Más aún: la idea misma de que la felicidad puede y debe medirse revela una mentalidad tecnocrática y utilitarista que empobrece la experiencia humana. La felicidad, en las culturas clásicas y tradicionales, no era un dato estadístico, sino una consecuencia de la buena vida: la que está guiada por la virtud, por el cumplimiento del deber y por la pertenencia a una cultura. La noción griega de eudaimonía o la romana de beatitudo están muy lejos de los parámetros psicológicos o económicos del informe.
Desde el punto de vista fisiológico pronto estaremos en condiciones de medir los niveles de endorfinas el mejor indicador de la felicidad que cada uno siente.

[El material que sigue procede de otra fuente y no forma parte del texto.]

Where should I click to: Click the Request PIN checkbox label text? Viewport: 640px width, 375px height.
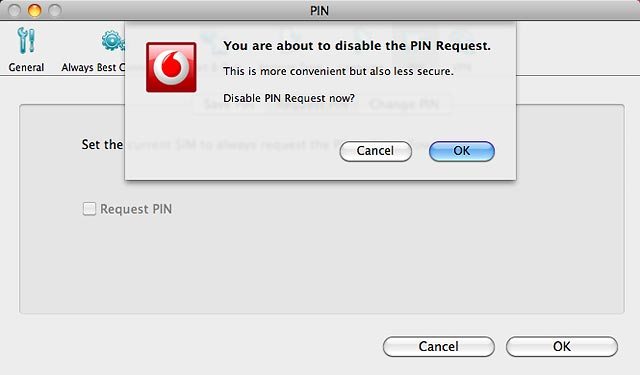(136, 209)
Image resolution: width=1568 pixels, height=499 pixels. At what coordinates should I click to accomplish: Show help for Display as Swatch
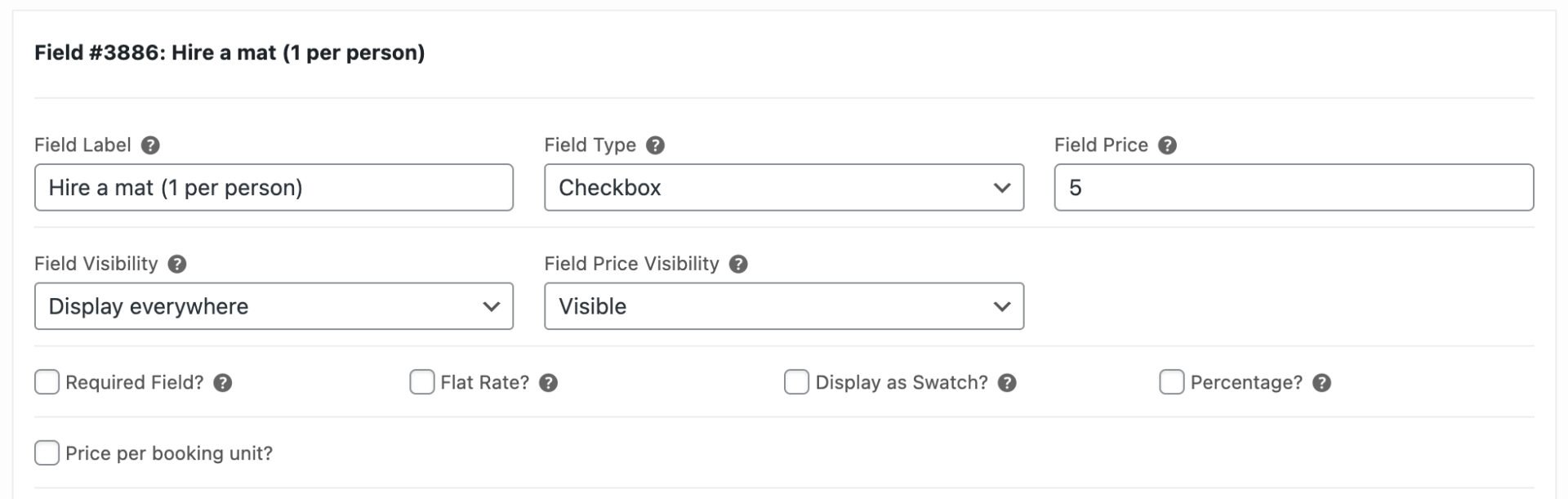[1008, 383]
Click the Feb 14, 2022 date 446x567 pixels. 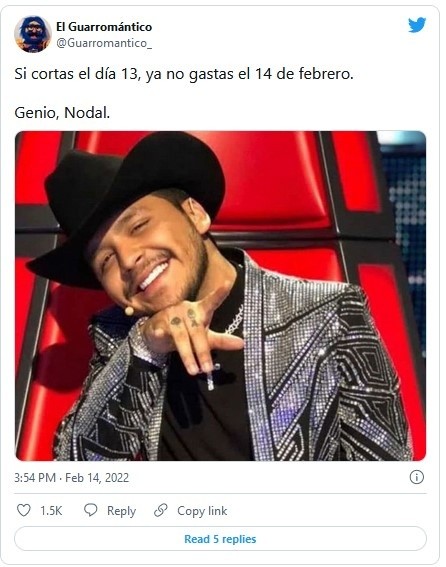97,478
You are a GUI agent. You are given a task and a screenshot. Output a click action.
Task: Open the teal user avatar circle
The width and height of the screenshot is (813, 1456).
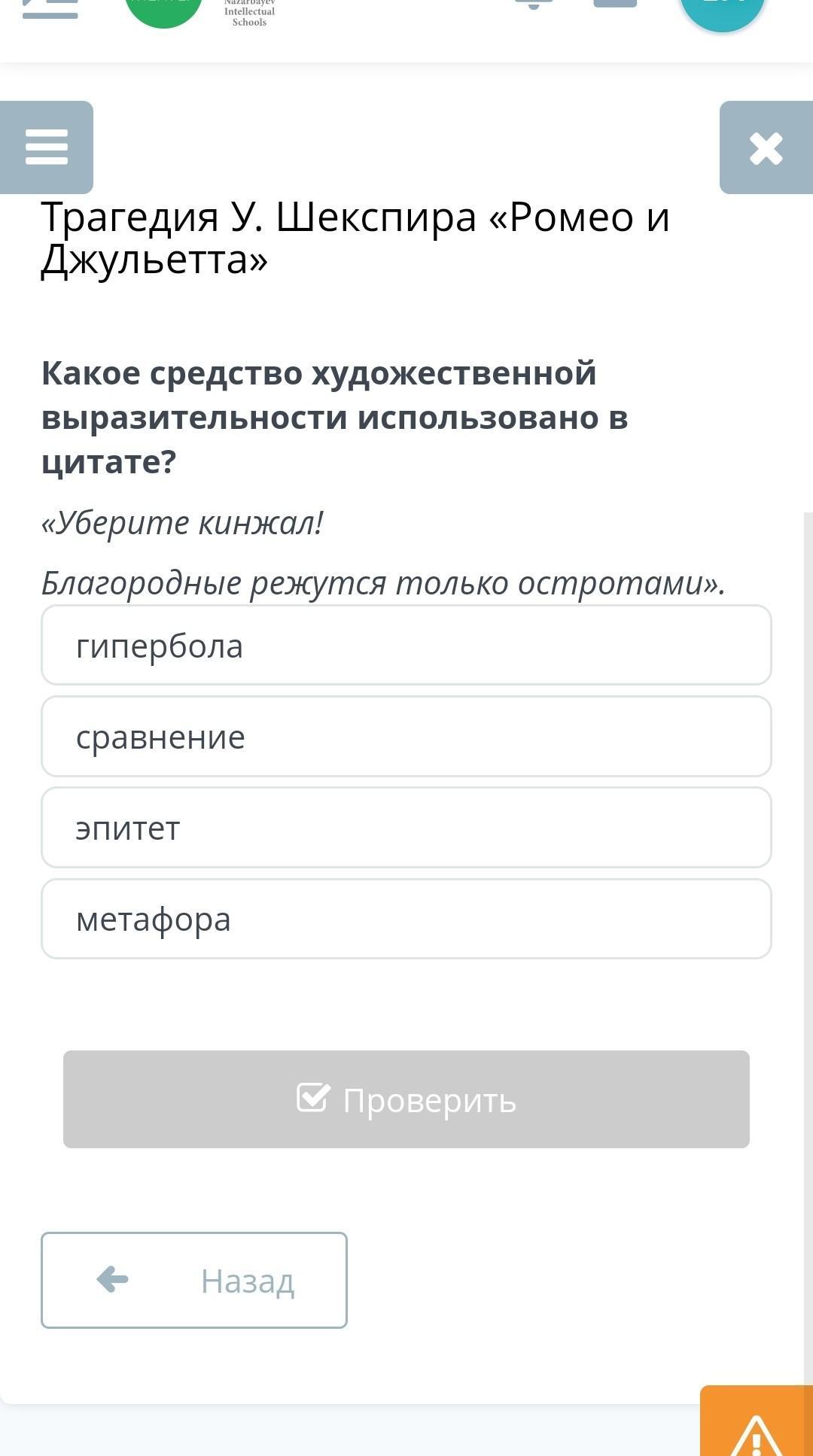pyautogui.click(x=722, y=11)
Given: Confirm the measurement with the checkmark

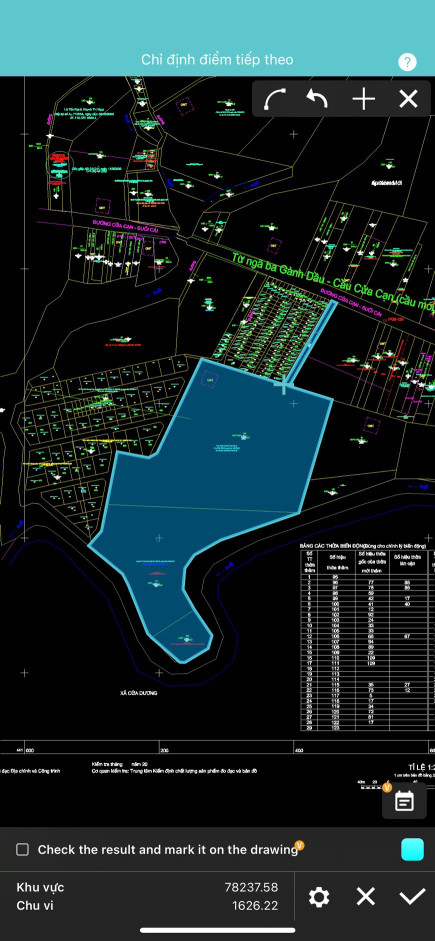Looking at the screenshot, I should tap(412, 897).
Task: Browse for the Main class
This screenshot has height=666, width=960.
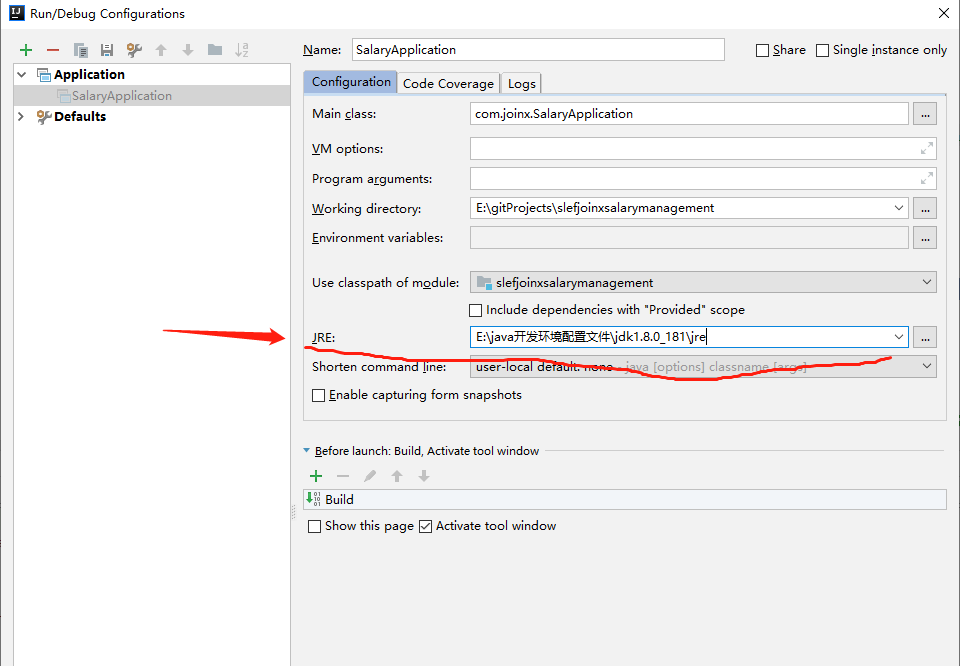Action: pyautogui.click(x=925, y=114)

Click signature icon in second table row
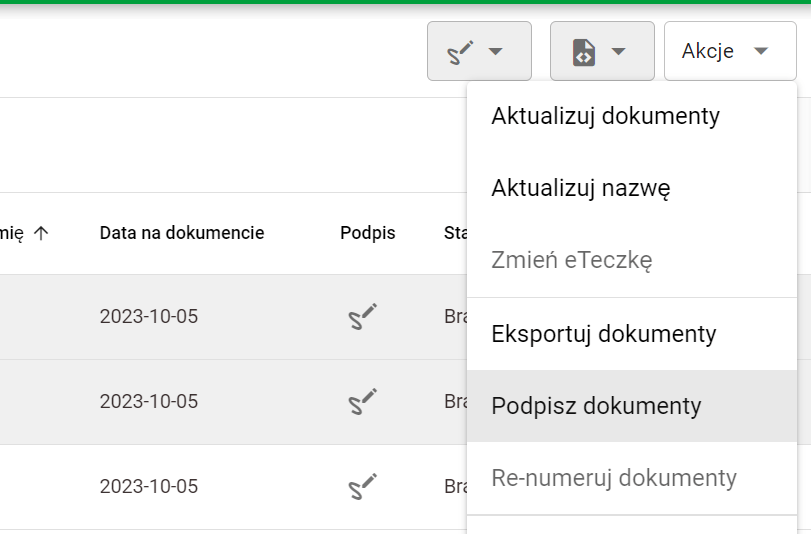tap(363, 402)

Hoy se puede medir en ensayos complejos individuales, pero pronto podrá hacerse de forma generalizada, con lo que la discusión estadística habrá acabado: se podrá saber objetivamente hasta qué punto una población es feliz, ya viva con un PIB per cápita bajo o alto, o en un régimen más o menos autoritario. Quizá nos llevemos sorpresas.
Además, si realmente queremos evaluar el bienestar de una sociedad, deberíamos atrevernos a considerar otros indicadores, menos amables, pero más reveladores. ¿Por qué el informe no tiene en cuenta las tasas de suicidio, que en muchos de los países más “felices” son alarmantes? ¿Por qué se omite el consumo generalizado de psicofármacos, ansiolíticos y antidepresivos, que indican una población medicada para soportar su propia existencia? ¿Y qué decir de la dipsomanía, camuflada como costumbre social? Estos datos ofrecen una imagen más sombría, pero quizás más realista, del estado emocional de las sociedades que encabezan el ranking.
El segundo gran problema es el sesgo cultural que subyace al informe. Desde hace años, los países nórdicos ocupan los primeros puestos: Finlandia, Dinamarca, Islandia, Suecia. Se trata de sociedades con altos niveles de renta, instituciones sólidas y un elevado grado de secularización. Pero también son países con graves problemas de soledad, bajas tasas de natalidad y pérdida de sentido de las relaciones interpersonales.
Que estos modelos sean presentados como arquetipos de felicidad revela una intención, quizás no explícita, pero sí evidente: promover una determinada forma de organización social como deseable y universal.
Esta universalización no es inocente. Al igual que ocurre con otros índices globales —de desarrollo humano, de libertad económica, de transparencia— el World Happiness Report se convierte en una herramienta de presión política y cultural. Los gobiernos son incentivados a aplicar políticas que los hagan "subir en el ranking", aunque estas decisiones no respondan a las verdaderas necesidades o aspiraciones de su población.
Frente a esta visión empobrecida, es necesario reivindicar formas de vida donde la felicidad brote de vínculos fuertes, del arraigo y del sentido de pertenencia. La cultura mediterránea, por ejemplo, ha sabido conservar, a pesar de la modernidad, el valor de la familia, del tiempo compartido, de la conversación pausada y del goce moderado. En este sentido, la Comunidad de Madrid ofrece un ejemplo excelente de cómo puede vivirse con alegría sin necesidad de figurar entre los países más “felices” del mundo. Aquí, el clima, la gastronomía, la vida de barrio, las redes familiares y sociales, el arte, la historia y la espiritualidad conforman un ecosistema humano que permite a las personas sentirse acompañadas, útiles y dignas.
La verdadera felicidad no es la que se mide, sino la que se cultiva. No la que se exalta en encuestas, sino la que se susurra en la intimidad. Y en ese sentido, ni las estadísticas nórdicas ni los rankings globales deberían decirnos cómo vivir. Porque no todo lo que se puede medir importa, y no todo lo que importa puede medirse.